Yapılacak işler:
1. Makaleye göre Hazrecliler yanlarında kaç kişi daha getirmişti?
2. Makalede Hazreclilerin bir yıl sonra Allah Resulü'nün yanına gelmesinin sebebi olarak ne gösteriliyor? Bir ila üç cümleyle açıklayın.
3. Makalede "Bir sene sonra" sözlerinin geçtiği yerden başlayıp "Resul’e biat ettiler." sözlerinden sonra biten bölümü, "gizli" yerine "özel" koyarak güncelleyin.

Makale:

○ ○ ○

Bir sene sonra aynı yerde buluşmak üzere Allah Resulü’ne söz vererek Mekke’den ayrılan Hazrecliler bir yıl sonra sözleştikleri üzere Allah Resulü’nün yanına gelerek gizli bir görüşme yaptılar. Yanlarında altı kişi daha getirmişlerdi. Bu görüşme sonunda, “Allah’a şirk koşmamak, hırsızlık yapmamak, zina ile ırza geçmemek, çocuklarını öldürmemek, iftirada bulunmamak ve hiçbir hayırlı işte Peygambere karşı çıkmamak” üzere Hz. Resul’e biat ettiler.
17-10-2021Allah Resulü onlara, biatine sâdık kalanların cennetle mükafaat göreceğini; hataya düşenlerin cezasının da Allah’a ait olduğunu bildirdi. Onlar da, her hâl ü kârda itaat üzere olacaklarına söz verdiler.

○ ○ ○

Sağlanan veriler:
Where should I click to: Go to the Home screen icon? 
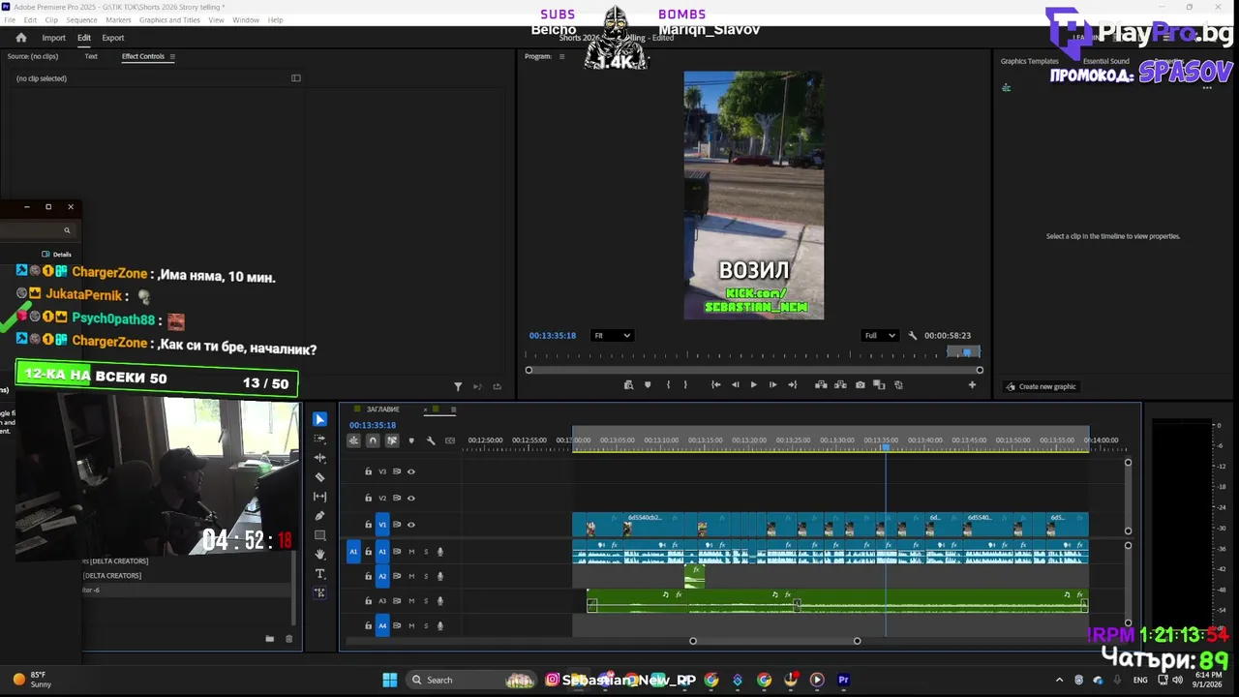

○ ○ ○

Görevlerin cevapları:
1. Altı kişi daha getirmişlerdi.

2. Hazrecliler Mekke'den ayrılırken bir sene sonra aynı yerde buluşmak üzere Allah Resulü'ne söz vermişlerdi. Bir yıl sonra bu sözleşmeye uyarak onun yanına geldiler.

3.
Bir sene sonra aynı yerde buluşmak üzere Allah Resulü’ne söz vererek Mekke’den ayrılan Hazrecliler bir yıl sonra sözleştikleri üzere Allah Resulü’nün yanına gelerek özel bir görüşme yaptılar. Yanlarında altı kişi daha getirmişlerdi. Bu görüşme sonunda, “Allah’a şirk koşmamak, hırsızlık yapmamak, zina ile ırza geçmemek, çocuklarını öldürmemek, iftirada bulunmamak ve hiçbir hayırlı işte Peygambere karşı çıkmamak” üzere Hz. Resul’e biat ettiler.